====== Source material

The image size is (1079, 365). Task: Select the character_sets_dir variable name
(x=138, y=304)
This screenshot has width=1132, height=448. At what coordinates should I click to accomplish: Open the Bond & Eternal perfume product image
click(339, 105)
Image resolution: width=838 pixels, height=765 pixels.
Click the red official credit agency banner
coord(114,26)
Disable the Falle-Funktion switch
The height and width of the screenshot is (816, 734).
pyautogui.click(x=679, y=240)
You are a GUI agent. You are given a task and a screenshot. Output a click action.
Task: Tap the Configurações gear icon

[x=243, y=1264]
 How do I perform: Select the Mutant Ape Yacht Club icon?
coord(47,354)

============
====== Source material

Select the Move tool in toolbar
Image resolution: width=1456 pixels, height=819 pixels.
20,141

============
====== Source material

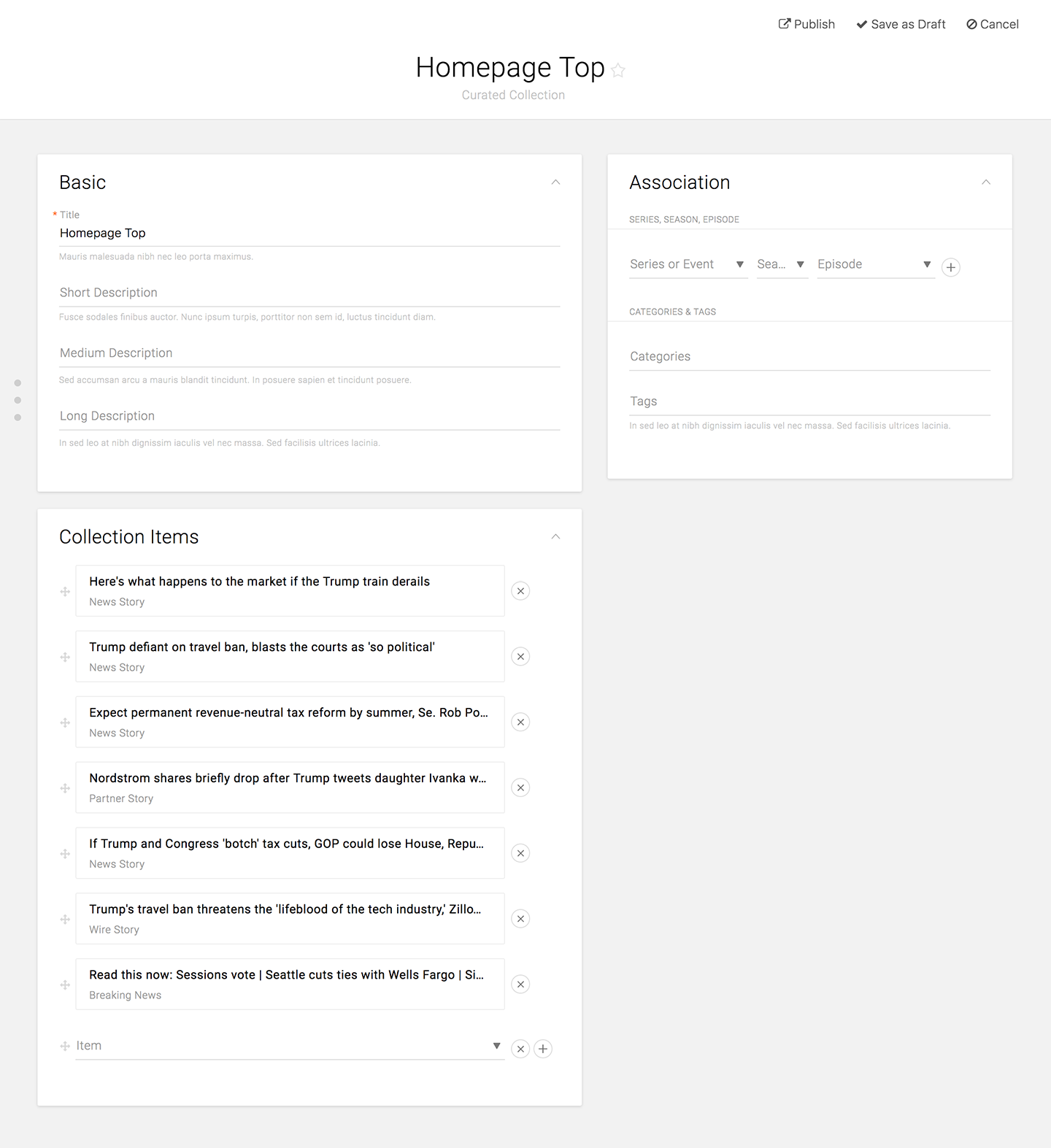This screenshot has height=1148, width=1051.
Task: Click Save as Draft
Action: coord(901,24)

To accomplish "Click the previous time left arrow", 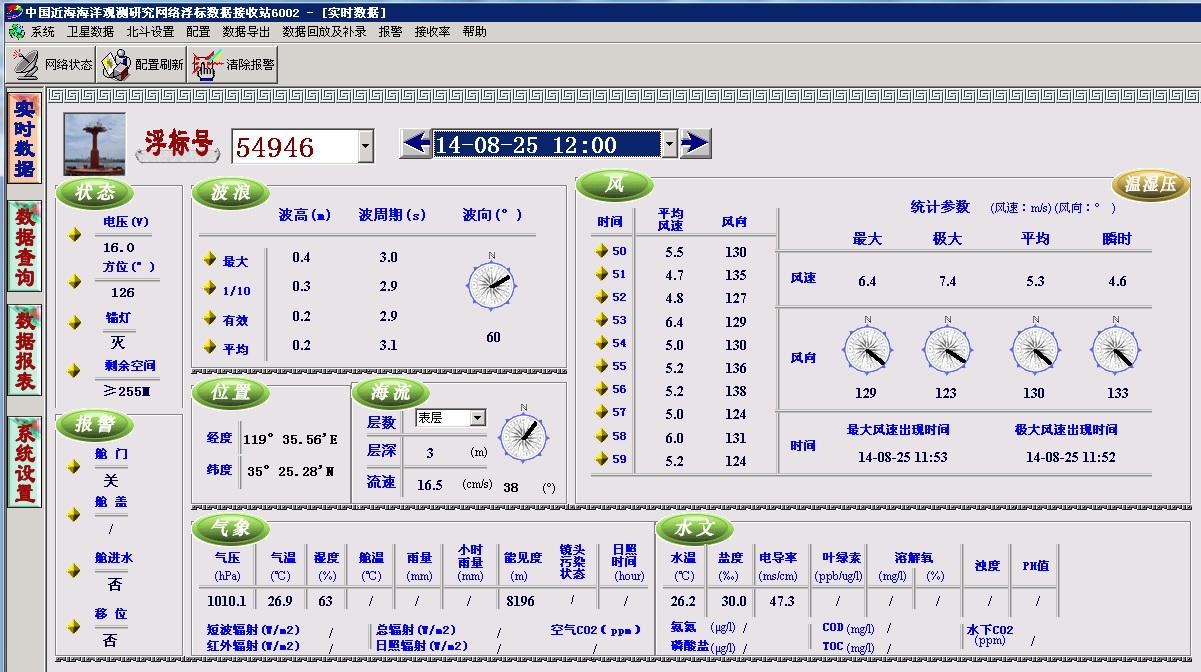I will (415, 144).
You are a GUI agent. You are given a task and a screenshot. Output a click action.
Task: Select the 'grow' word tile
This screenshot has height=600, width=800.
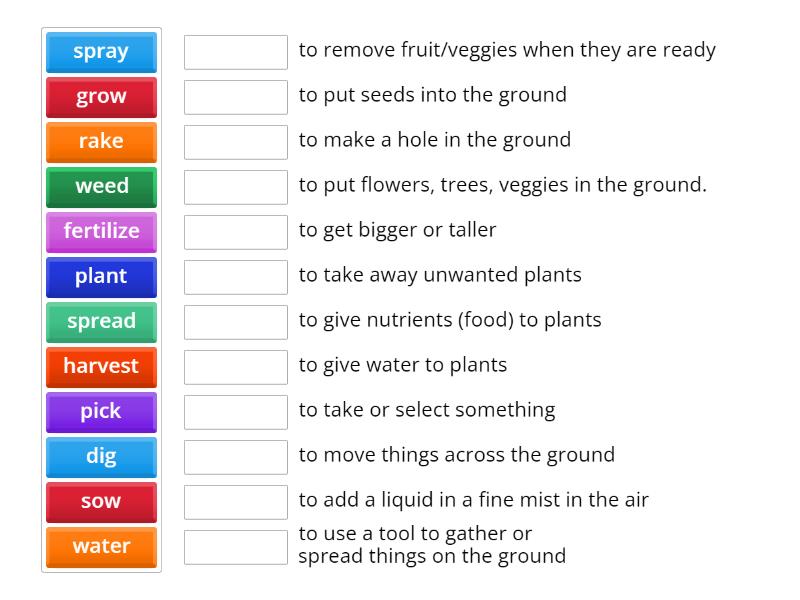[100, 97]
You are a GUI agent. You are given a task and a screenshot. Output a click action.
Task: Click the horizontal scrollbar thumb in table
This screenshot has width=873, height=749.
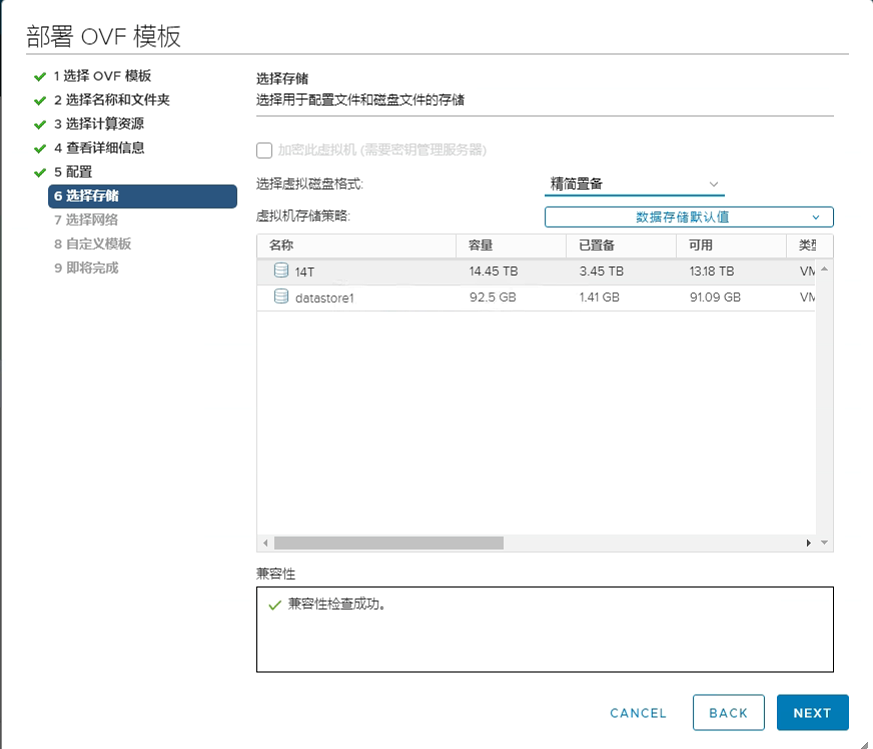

============

§ Task brief
Reproduce the records verbatim from the line with "How do I perform: Select" to the line with "coord(47,354)", inclusive, and nothing more.

§ Answer to this exercise
 How do I perform: Select the Mutant Ape Yacht Club icon?
coord(47,354)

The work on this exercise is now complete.